Arctic Habits
Tony Tanner, 25 May 1995
To a person inquiring about his life, Emerson wrote: ‘I have no history, no fortunes that would make the smallest figure in a narrative. My course of life has been so routinary, that the keenest eye for point or picture would be at fault before such remediless commonplace. We will really say no more on a topic so sterile.’ Not so, responds Robert Richardson; we will say 670 pages more on the topic. By the end you might wonder whether Emerson wasn’t rather in the right of it. An unremarkable, rather spartan, childhood; average performances at school and university; an appointment to, followed by a resignation from, the Unitarian Church; three short trips to Europe; two marriages; the loss of a young son; agitation over the slavery issue – and some fifty placid years in Concord. In one year ‘he reorganised his notebooks’; in another he ‘took a new interest in fruit trees’. When such things loom large enough for biographical attention, you sense that it was a pretty quiet life.
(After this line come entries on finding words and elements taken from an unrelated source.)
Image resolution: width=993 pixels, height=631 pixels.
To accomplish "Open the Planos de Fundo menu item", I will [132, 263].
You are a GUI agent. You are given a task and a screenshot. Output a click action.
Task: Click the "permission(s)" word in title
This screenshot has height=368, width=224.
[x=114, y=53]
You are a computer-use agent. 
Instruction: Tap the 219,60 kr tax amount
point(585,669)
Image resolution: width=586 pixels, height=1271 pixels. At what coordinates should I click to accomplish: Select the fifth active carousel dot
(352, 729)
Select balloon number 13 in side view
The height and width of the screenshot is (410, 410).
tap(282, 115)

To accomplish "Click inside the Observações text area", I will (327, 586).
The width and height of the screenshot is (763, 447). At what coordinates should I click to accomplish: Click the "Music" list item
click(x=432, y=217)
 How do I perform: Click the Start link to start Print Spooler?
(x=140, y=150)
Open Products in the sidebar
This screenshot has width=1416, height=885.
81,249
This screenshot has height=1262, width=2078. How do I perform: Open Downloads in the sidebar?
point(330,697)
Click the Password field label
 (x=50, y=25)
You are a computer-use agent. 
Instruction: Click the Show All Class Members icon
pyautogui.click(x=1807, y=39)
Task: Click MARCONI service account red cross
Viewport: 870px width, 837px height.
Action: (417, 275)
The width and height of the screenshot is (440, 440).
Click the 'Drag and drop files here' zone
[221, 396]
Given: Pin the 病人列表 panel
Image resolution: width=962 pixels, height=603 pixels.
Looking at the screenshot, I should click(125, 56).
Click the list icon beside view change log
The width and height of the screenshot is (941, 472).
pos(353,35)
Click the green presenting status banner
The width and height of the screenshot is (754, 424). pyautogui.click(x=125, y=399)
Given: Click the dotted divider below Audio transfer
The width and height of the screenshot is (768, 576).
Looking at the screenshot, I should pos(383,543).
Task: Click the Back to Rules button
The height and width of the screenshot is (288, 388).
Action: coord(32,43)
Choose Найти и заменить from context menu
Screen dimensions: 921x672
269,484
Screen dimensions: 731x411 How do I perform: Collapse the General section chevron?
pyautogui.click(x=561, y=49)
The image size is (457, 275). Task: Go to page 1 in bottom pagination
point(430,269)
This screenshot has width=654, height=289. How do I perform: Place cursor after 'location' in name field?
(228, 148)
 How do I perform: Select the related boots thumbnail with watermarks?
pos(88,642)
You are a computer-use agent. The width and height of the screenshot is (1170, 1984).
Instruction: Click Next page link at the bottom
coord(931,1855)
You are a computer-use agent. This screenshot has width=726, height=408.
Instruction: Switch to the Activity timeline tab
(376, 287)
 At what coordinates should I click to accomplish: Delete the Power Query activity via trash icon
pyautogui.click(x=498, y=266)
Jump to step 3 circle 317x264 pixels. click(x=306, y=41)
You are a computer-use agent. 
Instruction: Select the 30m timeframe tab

But Richardson might fairly object that the more important matter is the story of the growth of Emerson’s mind, his intellectual adventures, his creative life. A detailed version of this is what we certainly get, and I doubt if it has previously been attempted so comprehensively. The determination to be exhaustive and definitive is clear on every page; but the result is not unequivocally felicitous.’